• Task item
Only the lines of the data holding the string "code" need to be returned.

*** Opening Information given ***

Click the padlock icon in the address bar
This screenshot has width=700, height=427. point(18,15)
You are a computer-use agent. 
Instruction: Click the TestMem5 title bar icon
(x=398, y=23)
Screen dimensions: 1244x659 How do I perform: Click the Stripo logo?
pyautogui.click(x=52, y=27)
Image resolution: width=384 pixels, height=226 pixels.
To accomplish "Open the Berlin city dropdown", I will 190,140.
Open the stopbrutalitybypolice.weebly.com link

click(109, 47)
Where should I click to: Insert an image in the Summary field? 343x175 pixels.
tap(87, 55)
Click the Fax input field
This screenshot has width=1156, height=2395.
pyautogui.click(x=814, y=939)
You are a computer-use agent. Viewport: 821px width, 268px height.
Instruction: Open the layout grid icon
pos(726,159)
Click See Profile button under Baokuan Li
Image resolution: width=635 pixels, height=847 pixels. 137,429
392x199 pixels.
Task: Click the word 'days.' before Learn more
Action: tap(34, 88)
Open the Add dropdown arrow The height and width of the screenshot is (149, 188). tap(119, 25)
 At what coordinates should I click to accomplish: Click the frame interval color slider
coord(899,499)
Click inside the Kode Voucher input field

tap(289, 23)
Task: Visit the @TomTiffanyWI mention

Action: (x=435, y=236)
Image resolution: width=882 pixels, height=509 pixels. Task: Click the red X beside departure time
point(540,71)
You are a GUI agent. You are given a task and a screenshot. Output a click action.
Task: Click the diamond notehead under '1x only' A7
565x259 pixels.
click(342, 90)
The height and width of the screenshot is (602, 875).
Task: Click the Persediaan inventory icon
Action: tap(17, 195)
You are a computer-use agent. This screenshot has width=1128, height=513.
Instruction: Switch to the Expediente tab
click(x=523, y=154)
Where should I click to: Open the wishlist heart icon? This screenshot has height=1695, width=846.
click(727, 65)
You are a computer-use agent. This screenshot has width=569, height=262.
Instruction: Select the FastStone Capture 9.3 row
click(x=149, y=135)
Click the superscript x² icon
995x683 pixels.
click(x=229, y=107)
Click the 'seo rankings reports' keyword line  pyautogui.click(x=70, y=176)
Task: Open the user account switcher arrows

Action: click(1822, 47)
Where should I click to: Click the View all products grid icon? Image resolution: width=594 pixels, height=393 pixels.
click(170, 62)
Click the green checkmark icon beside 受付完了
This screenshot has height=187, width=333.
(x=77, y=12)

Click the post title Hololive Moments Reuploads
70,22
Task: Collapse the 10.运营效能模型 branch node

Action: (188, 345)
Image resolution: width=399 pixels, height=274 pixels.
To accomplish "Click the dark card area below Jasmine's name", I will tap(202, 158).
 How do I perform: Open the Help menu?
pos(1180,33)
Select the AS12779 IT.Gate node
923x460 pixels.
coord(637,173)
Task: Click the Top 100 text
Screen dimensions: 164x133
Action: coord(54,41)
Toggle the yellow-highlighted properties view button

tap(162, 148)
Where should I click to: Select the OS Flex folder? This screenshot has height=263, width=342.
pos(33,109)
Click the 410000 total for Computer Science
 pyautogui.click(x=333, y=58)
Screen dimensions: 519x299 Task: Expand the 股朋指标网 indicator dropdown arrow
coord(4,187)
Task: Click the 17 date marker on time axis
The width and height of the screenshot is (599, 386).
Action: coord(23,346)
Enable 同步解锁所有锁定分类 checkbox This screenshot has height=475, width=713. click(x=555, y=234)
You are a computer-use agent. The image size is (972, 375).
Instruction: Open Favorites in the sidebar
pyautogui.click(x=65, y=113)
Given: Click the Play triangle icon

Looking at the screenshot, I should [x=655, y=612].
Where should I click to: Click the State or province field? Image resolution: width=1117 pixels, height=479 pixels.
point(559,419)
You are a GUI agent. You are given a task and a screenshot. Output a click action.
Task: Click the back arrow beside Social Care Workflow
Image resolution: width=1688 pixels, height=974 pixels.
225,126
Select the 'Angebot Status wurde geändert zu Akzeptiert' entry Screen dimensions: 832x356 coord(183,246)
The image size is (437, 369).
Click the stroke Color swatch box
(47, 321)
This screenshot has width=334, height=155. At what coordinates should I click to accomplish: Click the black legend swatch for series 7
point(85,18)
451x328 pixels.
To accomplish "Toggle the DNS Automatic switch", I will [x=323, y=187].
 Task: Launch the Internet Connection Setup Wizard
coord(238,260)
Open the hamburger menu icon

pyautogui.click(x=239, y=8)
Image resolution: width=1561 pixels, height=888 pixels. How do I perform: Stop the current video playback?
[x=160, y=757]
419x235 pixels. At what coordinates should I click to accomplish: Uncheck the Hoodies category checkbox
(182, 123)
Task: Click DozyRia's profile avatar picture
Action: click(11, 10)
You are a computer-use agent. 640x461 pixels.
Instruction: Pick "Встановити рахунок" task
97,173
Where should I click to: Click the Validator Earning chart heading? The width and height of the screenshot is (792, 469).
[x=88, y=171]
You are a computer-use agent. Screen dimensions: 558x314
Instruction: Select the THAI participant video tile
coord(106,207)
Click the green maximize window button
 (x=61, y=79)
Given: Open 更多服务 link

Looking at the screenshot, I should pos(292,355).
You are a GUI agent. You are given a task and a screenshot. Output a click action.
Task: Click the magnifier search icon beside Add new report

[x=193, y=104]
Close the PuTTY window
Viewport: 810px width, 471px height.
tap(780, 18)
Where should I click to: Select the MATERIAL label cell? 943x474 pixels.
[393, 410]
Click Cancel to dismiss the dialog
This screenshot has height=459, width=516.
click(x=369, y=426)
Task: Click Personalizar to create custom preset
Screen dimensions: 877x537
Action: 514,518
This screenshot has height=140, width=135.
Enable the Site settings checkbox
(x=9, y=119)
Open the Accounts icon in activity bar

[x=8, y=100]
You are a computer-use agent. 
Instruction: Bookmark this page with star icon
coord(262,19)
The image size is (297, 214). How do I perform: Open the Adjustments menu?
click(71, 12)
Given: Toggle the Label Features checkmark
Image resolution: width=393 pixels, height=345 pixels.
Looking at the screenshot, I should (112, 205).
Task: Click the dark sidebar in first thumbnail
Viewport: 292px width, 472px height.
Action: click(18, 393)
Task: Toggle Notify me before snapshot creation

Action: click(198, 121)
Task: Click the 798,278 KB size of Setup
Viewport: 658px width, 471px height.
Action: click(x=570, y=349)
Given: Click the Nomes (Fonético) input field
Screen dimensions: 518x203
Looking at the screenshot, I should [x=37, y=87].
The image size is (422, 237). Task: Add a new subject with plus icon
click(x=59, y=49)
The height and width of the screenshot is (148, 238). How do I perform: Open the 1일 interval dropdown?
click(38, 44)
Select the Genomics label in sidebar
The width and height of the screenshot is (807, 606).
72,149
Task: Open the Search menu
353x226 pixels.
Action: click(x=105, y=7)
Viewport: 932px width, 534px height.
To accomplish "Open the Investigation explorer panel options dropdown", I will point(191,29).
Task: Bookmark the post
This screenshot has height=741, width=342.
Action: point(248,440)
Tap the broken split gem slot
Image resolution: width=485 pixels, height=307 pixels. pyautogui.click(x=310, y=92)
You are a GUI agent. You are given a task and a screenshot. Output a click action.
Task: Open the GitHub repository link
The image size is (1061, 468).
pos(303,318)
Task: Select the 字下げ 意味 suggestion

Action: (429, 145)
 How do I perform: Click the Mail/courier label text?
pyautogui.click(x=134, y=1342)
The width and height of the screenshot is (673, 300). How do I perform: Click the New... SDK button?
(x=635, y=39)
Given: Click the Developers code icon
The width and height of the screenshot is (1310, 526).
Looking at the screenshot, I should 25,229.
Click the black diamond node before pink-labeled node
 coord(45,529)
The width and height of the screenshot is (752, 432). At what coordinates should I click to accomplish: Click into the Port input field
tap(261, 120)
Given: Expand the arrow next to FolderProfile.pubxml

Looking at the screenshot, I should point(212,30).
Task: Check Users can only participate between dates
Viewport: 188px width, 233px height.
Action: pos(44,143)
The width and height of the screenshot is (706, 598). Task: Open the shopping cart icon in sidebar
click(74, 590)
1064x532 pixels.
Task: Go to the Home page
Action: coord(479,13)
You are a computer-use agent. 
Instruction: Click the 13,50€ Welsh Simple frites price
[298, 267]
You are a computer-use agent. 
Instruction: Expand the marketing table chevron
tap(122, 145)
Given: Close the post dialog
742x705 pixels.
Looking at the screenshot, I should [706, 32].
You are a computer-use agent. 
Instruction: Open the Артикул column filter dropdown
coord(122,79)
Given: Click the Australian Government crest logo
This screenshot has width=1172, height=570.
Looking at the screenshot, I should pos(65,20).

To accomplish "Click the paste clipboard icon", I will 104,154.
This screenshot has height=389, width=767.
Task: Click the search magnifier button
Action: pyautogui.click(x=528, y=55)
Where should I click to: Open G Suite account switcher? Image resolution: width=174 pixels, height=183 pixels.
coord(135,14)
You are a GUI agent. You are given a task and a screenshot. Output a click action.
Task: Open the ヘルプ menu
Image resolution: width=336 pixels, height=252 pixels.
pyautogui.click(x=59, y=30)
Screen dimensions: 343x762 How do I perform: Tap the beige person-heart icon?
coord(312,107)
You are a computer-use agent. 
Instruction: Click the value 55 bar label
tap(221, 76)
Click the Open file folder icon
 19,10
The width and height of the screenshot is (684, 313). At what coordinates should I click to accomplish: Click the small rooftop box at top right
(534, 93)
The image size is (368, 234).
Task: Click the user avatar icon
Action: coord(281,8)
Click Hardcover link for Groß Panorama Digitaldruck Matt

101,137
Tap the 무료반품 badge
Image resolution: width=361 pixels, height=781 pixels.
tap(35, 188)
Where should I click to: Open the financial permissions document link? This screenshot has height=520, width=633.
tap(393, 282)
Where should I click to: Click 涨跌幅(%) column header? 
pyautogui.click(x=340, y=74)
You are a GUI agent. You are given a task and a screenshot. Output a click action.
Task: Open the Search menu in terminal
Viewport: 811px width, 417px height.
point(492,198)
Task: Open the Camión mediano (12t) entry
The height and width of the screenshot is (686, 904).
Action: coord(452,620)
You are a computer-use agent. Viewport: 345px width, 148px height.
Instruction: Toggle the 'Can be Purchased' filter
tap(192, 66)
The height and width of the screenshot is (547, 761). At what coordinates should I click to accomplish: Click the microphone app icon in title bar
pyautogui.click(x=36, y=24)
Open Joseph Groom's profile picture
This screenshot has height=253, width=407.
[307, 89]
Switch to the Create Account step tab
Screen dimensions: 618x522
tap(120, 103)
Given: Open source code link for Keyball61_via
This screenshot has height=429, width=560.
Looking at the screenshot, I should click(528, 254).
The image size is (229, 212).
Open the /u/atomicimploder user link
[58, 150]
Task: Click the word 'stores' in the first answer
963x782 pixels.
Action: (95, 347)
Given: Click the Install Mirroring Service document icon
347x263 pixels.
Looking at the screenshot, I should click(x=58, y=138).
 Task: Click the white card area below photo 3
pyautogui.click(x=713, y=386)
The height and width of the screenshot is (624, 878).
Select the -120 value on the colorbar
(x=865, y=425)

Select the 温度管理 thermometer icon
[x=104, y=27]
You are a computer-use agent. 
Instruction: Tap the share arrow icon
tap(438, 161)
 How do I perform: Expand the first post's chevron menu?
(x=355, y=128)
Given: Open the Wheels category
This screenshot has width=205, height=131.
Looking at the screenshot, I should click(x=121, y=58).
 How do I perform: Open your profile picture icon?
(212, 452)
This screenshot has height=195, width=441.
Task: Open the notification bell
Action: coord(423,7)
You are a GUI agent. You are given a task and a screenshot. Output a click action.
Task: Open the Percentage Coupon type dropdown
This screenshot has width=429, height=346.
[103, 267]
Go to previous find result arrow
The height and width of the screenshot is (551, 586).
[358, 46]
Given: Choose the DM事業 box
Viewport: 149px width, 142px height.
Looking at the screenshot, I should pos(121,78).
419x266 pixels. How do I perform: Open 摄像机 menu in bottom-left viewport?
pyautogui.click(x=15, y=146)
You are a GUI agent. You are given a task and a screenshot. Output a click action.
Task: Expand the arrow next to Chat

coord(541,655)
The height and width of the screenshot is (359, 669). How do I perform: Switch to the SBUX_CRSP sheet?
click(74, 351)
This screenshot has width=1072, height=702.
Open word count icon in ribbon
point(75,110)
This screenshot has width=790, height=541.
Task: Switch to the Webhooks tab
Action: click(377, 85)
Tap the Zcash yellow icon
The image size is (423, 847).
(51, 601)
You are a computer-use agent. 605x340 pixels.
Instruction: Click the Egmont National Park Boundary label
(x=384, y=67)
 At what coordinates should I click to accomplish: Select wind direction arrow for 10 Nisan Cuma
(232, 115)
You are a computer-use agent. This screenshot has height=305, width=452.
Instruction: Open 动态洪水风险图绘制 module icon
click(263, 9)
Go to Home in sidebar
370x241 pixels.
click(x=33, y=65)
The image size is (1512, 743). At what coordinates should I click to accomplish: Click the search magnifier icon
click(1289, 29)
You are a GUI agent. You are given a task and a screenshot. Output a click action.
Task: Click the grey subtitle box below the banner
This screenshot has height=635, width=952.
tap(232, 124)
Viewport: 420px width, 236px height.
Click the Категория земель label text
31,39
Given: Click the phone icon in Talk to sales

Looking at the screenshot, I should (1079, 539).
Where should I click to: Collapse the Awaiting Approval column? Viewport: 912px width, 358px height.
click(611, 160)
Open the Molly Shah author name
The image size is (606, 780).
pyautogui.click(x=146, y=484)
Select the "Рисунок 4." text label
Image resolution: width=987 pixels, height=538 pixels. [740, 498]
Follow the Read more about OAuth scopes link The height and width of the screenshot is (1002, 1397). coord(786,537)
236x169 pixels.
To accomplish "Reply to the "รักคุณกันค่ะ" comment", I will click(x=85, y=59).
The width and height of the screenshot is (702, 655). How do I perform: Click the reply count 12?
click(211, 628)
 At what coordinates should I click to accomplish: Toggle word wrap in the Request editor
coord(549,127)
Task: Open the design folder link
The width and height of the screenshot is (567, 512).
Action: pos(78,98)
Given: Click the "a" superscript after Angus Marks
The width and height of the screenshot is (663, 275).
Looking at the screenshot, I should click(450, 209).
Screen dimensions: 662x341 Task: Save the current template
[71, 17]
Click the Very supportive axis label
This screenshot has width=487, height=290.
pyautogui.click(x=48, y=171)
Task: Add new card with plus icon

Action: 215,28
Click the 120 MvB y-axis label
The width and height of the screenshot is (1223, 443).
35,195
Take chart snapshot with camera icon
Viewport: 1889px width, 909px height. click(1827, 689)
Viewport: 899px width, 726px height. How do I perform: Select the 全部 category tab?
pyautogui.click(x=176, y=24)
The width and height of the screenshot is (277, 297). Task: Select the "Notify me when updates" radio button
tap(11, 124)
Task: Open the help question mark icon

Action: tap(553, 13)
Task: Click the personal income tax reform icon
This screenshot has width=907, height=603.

*** Closing Information given ***

• Output below
Given: Click the Developers code icon
Given: Open source code link for Keyball61_via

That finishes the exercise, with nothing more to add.